§ **Quoted text**
Jill Duson (born 1953) is an American lawyer, lobbyist, and politician from Portland, Maine.

Duson has served on both the Portland School Board and the Portland, Maine City Council since 2001. In 2004, Duson became the first African-American mayor of Maine's largest city and the first African-American women mayor in the state when she was elected by her fellow council members to chair meetings under the city's then council-manager system.

In 2011, Duson ran for the newly-created position of mayor. Rep. Anne Haskell was her campaign manager. She finished in sixth place out of fifteen candidates on the ballot.

In 2012, Duson was a delegate to the Democratic National Convention and a Democratic elector in the general election. She was a supporter of President Barack Obama.

In June 2016, Duson ran for the Democratic nomination for State Senate in her district. She lost to Representative and former sheriff Mark Dion.

In November 2017, Duson was re-elected for the fifth time over two challengers. Soon thereafter, she declared her intent to seek the nomination for State Senate in the 2018 election after Dion announced his intention to run for governor. In June, Duson received approximately 41% of the votes in the Democratic primary and lost to Rep. Heather Sanborn. She did not seek re-election in 2020.

Policies
In April 2015, Duson led the charge to reduce the city's minimum wage to $8.75 an hour from the proposed $10.10 per hour proposed by Mayor Michael F. Brennan. Duson's proposal passed the city's Finance Committee before being rejected by the City Council in favor of the original proposal.

§ **Data**
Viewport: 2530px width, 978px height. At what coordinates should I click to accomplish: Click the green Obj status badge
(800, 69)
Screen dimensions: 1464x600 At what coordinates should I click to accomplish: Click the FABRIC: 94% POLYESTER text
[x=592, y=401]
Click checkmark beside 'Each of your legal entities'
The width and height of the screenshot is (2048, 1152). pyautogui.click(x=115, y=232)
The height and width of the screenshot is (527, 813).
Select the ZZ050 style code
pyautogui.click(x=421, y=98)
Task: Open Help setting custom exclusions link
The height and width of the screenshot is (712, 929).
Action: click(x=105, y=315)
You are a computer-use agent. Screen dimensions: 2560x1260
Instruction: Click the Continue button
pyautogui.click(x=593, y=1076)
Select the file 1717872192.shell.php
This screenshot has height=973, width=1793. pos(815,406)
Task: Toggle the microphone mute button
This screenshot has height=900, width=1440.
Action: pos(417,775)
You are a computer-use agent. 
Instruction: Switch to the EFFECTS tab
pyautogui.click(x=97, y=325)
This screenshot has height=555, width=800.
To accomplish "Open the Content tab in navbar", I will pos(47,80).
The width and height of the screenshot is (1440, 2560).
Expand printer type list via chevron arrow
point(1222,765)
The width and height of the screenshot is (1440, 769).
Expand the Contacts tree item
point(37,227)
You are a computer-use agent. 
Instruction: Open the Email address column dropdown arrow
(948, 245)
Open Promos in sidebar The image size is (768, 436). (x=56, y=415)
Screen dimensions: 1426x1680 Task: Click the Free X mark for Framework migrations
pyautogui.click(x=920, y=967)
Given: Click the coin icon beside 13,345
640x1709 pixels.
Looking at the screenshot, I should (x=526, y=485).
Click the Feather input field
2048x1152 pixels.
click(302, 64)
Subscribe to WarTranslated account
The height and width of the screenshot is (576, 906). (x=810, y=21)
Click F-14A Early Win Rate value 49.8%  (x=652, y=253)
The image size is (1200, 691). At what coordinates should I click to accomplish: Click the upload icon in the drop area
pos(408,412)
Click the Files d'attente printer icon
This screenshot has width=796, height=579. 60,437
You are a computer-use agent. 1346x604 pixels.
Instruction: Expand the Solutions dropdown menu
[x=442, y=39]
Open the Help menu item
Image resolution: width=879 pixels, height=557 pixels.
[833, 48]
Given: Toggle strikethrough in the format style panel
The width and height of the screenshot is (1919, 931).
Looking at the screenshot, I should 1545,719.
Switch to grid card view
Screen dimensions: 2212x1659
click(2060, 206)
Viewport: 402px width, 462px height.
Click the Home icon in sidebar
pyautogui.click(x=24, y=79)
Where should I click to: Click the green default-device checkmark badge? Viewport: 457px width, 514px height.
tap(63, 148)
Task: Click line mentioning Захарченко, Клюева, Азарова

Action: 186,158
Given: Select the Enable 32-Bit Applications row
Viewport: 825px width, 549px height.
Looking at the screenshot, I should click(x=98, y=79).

§ **Short problem 1**
Decide whether each statement agrees with the Duson biography, answering yes or no and quoting the words of the biography that settle it.
(a) Duson finished sixth out of fifteen candidates in the 2011 mayoral race.
(b) Duson won the 2018 Democratic primary for State Senate.
(c) The City Council approved Duson's 2015 minimum wage proposal.
§ **Short problem 2**
Answer these questions from the Duson biography.
(a) Who managed Duson's 2011 campaign for mayor?
(b) To whom did Duson lose the June 2016 race for the Democratic State Senate nomination?
(c) What hourly minimum wage did Duson propose in April 2015?
Answer from the Duson biography alone.

§ **Correct response 1**
(a) Yes: "She finished in sixth place out of fifteen candidates on the ballot."
(b) No: "Duson received approximately 41% of the votes in the Democratic primary and lost to Rep. Heather Sanborn."
(c) No: "Duson's proposal passed the city's Finance Committee before being rejected by the City Council in favor of the original proposal."

§ **Correct response 2**
(a) Rep. Anne Haskell
(b) Representative and former sheriff Mark Dion
(c) $8.75 an hour